L’affaire du piratage de l’administration fiscale prend une nouvelle ampleur. Après la confirmation du vol de données concernant 678 000 particuliers et professionnels, la justice s’est saisie du dossier et les investigations ont été confiées à l’Office anticybercriminalité. Une cellule interministérielle de crise doit également se réunir lundi, tandis que les victimes commenceront à être informées individuellement.
UNE ENQUÊTE OUVERTE PAR LE PARQUET DE PARIS
Les conséquences de la cyberattaque contre la Direction générale des finances publiques (DGFiP) continuent de s’accumuler. La section spécialisée dans la cybercriminalité du parquet de Paris a ouvert samedi une enquête sur l’intrusion informatique révélée quelques jours plus tôt par Bercy.
Les investigations ont été confiées à l’Office anticybercriminalité (Ofac). Elles portent notamment sur la récupération illégale d’informations présentes dans un système informatique de l’État contenant des données personnelles. La justice examine également une possible association de malfaiteurs en vue de préparer un délit passible d’au moins cinq années d’emprisonnement.
L’attaque remonte à la fin du mois de juin. L’administration fiscale estime avoir été confrontée à une opération d’un niveau de sophistication supérieur à celles observées précédemment.

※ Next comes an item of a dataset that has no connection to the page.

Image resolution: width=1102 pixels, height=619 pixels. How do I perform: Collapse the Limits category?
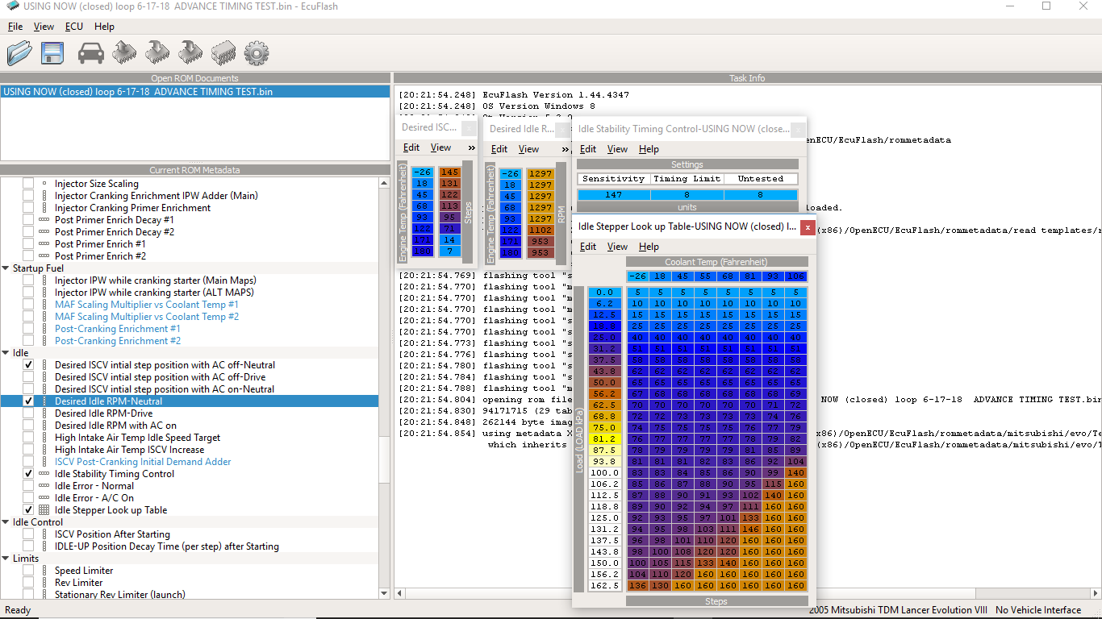[x=6, y=559]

QUELLES DONNÉES ONT ÉTÉ VOLÉES ?
La fuite concerne 678 000 usagers, particuliers comme entreprises sont concernés. Pour les contribuables, les informations récupérées comprennent notamment les noms et prénoms, mais aussi le quotient familial, le revenu fiscal de référence et le taux de prélèvement à la source. Un ensemble particulièrement sensible, susceptible de donner beaucoup de crédibilité à de futures tentatives d’escroquerie personnalisées.
Les données relatives aux entreprises seraient moins confidentielles. Elles comprennent notamment le numéro SIREN ainsi que les adresses de l’entreprise ou de son mandataire.
Amélie Verdier, directrice générale des finances publiques, a néanmoins apporté une précision importante : les informations dérobées ne permettraient pas de se connecter directement à l’espace personnel sécurisé d’Impots.gouv.fr. Le principal risque immédiat se situe donc davantage du côté de l’usurpation d’identité et du phishing.
LES 678 000 USAGERS CONTACTÉS À PARTIR DE LUNDI
Matignon a confirmé que l’information individuelle des personnes et entreprises touchées débutera lundi 17 août. Les messages devront notamment préciser les risques associés à l’incident et les précautions à prendre face à d’éventuelles tentatives d’usurpation d’identité.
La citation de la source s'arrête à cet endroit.